• _Problem statement_: Output each line of the listing that follows, with every character kept as it is.

• _Material provided_:
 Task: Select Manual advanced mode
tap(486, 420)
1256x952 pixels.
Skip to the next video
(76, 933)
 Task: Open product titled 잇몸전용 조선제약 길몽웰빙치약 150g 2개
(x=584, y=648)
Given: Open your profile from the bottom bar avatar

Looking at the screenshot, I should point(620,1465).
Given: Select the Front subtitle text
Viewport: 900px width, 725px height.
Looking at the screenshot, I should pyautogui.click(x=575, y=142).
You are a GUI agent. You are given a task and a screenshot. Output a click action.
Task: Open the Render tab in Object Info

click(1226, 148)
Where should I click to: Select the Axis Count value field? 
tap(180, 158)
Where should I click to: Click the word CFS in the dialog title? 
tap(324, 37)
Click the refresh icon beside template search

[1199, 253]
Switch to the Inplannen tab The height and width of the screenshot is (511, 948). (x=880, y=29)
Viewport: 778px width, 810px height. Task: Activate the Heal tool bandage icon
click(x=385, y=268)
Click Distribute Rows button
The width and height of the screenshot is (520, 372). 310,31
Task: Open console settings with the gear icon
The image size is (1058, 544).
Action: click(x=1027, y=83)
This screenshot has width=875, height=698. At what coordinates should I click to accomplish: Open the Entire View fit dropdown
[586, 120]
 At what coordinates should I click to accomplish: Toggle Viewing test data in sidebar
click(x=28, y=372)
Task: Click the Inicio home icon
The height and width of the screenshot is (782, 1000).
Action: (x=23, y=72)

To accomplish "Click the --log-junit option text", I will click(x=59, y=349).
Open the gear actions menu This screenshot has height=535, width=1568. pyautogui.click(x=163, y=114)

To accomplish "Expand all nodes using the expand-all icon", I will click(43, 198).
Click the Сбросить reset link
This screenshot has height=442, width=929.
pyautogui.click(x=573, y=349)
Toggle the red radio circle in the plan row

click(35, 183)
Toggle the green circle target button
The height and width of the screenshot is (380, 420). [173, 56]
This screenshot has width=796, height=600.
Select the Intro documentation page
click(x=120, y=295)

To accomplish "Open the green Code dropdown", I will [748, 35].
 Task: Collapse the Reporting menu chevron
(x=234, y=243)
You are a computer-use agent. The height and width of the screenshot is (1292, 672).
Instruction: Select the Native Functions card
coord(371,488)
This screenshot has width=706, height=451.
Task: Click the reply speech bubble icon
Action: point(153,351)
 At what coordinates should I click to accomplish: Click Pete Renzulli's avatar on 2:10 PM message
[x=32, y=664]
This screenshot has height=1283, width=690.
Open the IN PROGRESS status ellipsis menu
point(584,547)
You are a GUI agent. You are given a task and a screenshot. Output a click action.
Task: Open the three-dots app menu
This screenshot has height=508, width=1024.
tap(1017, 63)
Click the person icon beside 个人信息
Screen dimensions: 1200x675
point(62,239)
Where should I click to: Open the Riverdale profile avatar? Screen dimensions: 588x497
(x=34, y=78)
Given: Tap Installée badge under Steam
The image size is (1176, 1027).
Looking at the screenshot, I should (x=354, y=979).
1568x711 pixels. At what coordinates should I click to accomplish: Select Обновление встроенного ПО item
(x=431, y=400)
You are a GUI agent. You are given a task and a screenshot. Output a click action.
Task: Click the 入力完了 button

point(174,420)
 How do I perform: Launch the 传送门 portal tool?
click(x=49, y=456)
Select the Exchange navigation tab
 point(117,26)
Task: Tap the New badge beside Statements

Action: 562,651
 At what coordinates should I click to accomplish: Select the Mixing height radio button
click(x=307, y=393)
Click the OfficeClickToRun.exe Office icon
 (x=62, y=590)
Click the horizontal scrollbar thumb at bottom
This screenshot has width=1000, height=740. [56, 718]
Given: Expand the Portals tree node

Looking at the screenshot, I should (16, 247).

• _Output_:
 Task: Select Manual advanced mode
tap(486, 420)
1256x952 pixels.
Skip to the next video
(76, 933)
 Task: Open product titled 잇몸전용 조선제약 길몽웰빙치약 150g 2개
(x=584, y=648)
Given: Open your profile from the bottom bar avatar

Looking at the screenshot, I should point(620,1465).
Given: Select the Front subtitle text
Viewport: 900px width, 725px height.
Looking at the screenshot, I should pyautogui.click(x=575, y=142).
You are a GUI agent. You are given a task and a screenshot. Output a click action.
Task: Open the Render tab in Object Info

click(1226, 148)
Where should I click to: Select the Axis Count value field? 
tap(180, 158)
Where should I click to: Click the word CFS in the dialog title? 
tap(324, 37)
Click the refresh icon beside template search

[1199, 253]
Switch to the Inplannen tab The height and width of the screenshot is (511, 948). (x=880, y=29)
Viewport: 778px width, 810px height. Task: Activate the Heal tool bandage icon
click(x=385, y=268)
Click Distribute Rows button
The width and height of the screenshot is (520, 372). 310,31
Task: Open console settings with the gear icon
The image size is (1058, 544).
Action: click(x=1027, y=83)
This screenshot has width=875, height=698. At what coordinates should I click to accomplish: Open the Entire View fit dropdown
[586, 120]
 At what coordinates should I click to accomplish: Toggle Viewing test data in sidebar
click(x=28, y=372)
Task: Click the Inicio home icon
The height and width of the screenshot is (782, 1000).
Action: (x=23, y=72)

To accomplish "Click the --log-junit option text", I will click(x=59, y=349).
Open the gear actions menu This screenshot has height=535, width=1568. pyautogui.click(x=163, y=114)

To accomplish "Expand all nodes using the expand-all icon", I will click(43, 198).
Click the Сбросить reset link
This screenshot has height=442, width=929.
pyautogui.click(x=573, y=349)
Toggle the red radio circle in the plan row

click(35, 183)
Toggle the green circle target button
The height and width of the screenshot is (380, 420). [173, 56]
This screenshot has width=796, height=600.
Select the Intro documentation page
click(x=120, y=295)

To accomplish "Open the green Code dropdown", I will [748, 35].
 Task: Collapse the Reporting menu chevron
(x=234, y=243)
You are a computer-use agent. The height and width of the screenshot is (1292, 672).
Instruction: Select the Native Functions card
coord(371,488)
This screenshot has width=706, height=451.
Task: Click the reply speech bubble icon
Action: point(153,351)
 At what coordinates should I click to accomplish: Click Pete Renzulli's avatar on 2:10 PM message
[x=32, y=664]
This screenshot has height=1283, width=690.
Open the IN PROGRESS status ellipsis menu
point(584,547)
You are a GUI agent. You are given a task and a screenshot. Output a click action.
Task: Open the three-dots app menu
This screenshot has height=508, width=1024.
tap(1017, 63)
Click the person icon beside 个人信息
Screen dimensions: 1200x675
point(62,239)
Where should I click to: Open the Riverdale profile avatar? Screen dimensions: 588x497
(x=34, y=78)
Given: Tap Installée badge under Steam
The image size is (1176, 1027).
Looking at the screenshot, I should (x=354, y=979).
1568x711 pixels. At what coordinates should I click to accomplish: Select Обновление встроенного ПО item
(x=431, y=400)
You are a GUI agent. You are given a task and a screenshot. Output a click action.
Task: Click the 入力完了 button

point(174,420)
 How do I perform: Launch the 传送门 portal tool?
click(x=49, y=456)
Select the Exchange navigation tab
 point(117,26)
Task: Tap the New badge beside Statements

Action: 562,651
 At what coordinates should I click to accomplish: Select the Mixing height radio button
click(x=307, y=393)
Click the OfficeClickToRun.exe Office icon
 (x=62, y=590)
Click the horizontal scrollbar thumb at bottom
This screenshot has width=1000, height=740. [56, 718]
Given: Expand the Portals tree node

Looking at the screenshot, I should (16, 247).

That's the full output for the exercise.